• [Work to complete]: Would you retype, word for word, the line with "Open Zach's profile avatar photo" and each line after it to the end of the entries below, leaving the pictures out?

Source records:
*** Begin section ***

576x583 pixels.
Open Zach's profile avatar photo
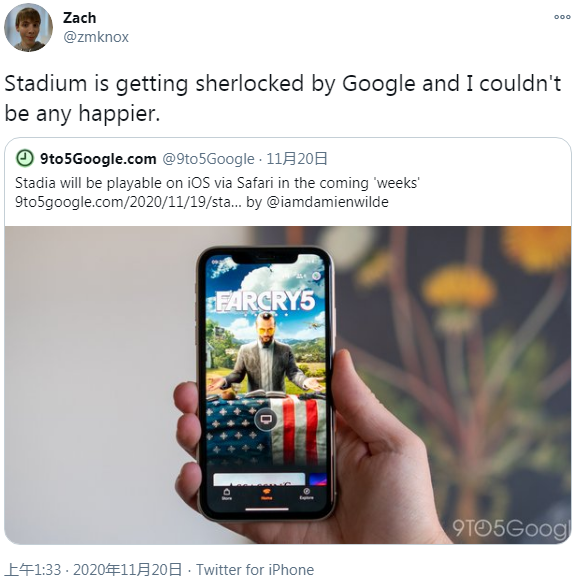[28, 27]
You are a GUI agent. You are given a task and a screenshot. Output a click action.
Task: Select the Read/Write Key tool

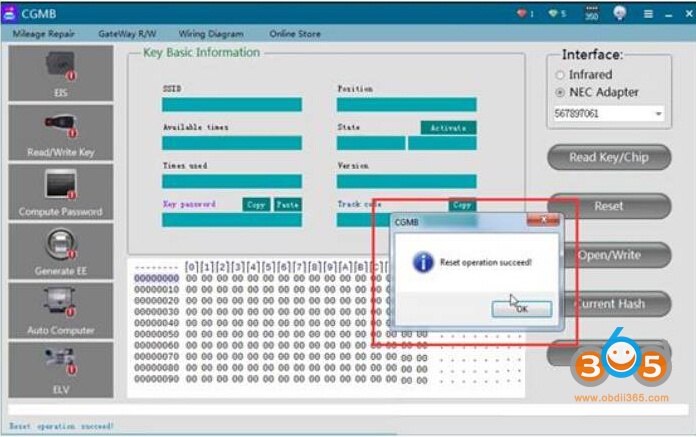[x=61, y=133]
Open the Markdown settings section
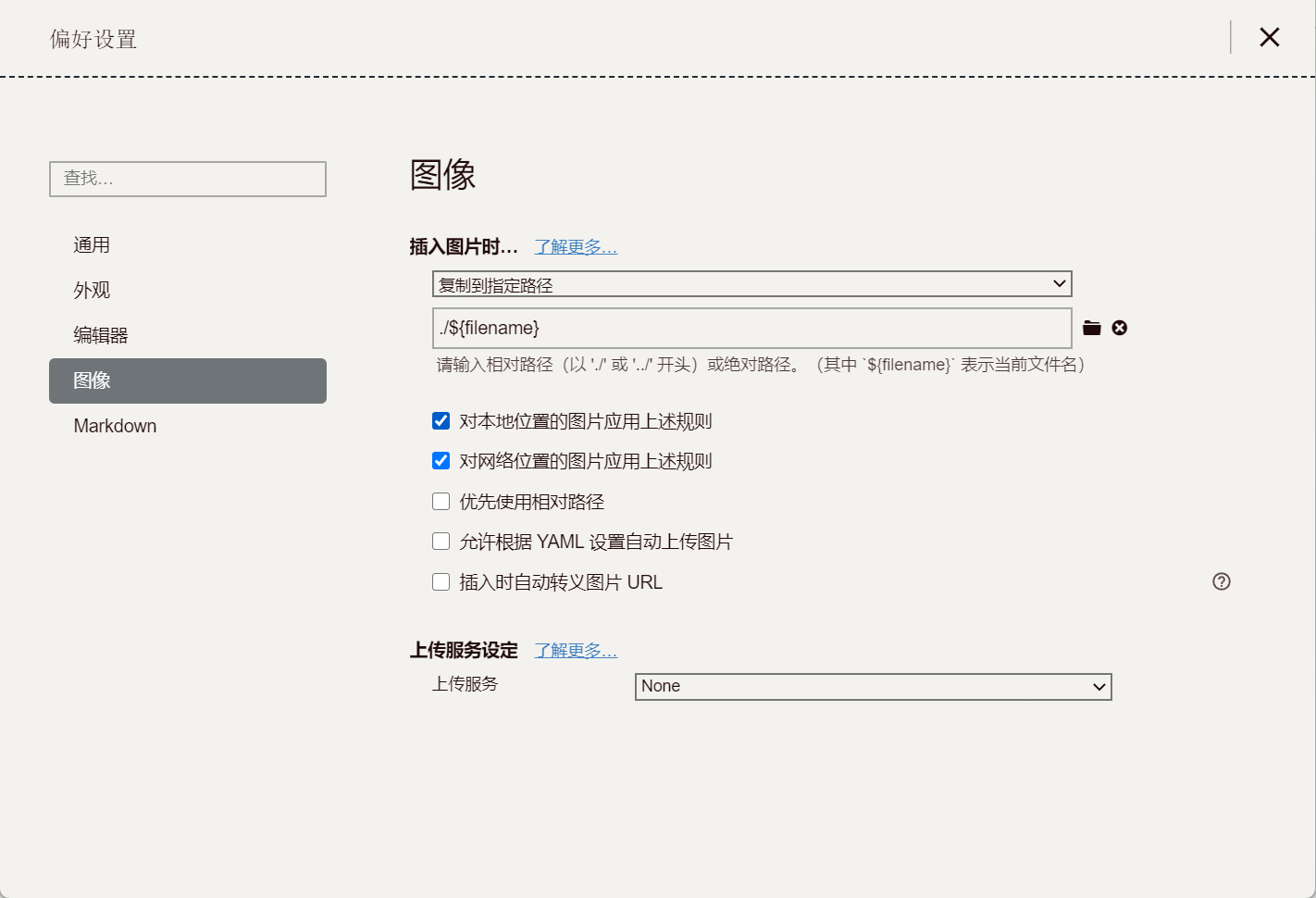This screenshot has width=1316, height=898. [x=115, y=426]
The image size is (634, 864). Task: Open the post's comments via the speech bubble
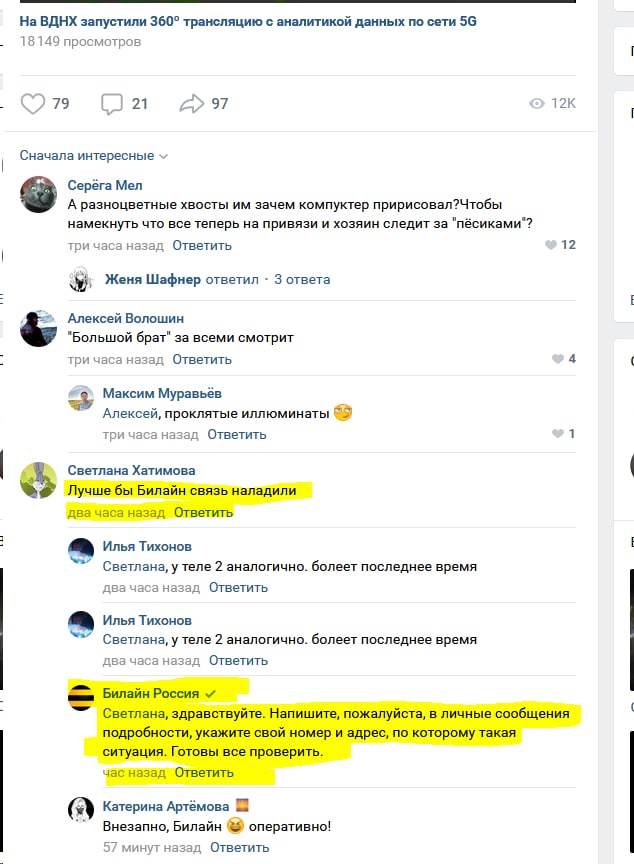point(111,104)
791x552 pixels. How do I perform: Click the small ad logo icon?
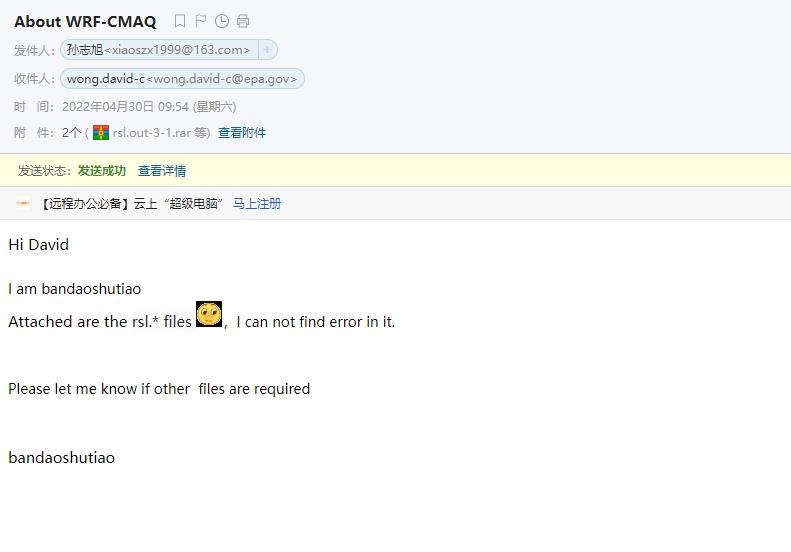point(23,203)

*** End section ***

• [Answer box]:
Open Zach's profile avatar photo
[28, 27]
You are a GUI agent. You are given a task and a screenshot. Output a click action.
Task: Select the Read/Write Key tool

[x=61, y=133]
Open the Markdown settings section
This screenshot has width=1316, height=898. [x=115, y=426]
The image size is (634, 864). Task: Open the post's comments via the speech bubble
point(111,104)
791x552 pixels. How do I perform: Click the small ad logo icon?
point(23,203)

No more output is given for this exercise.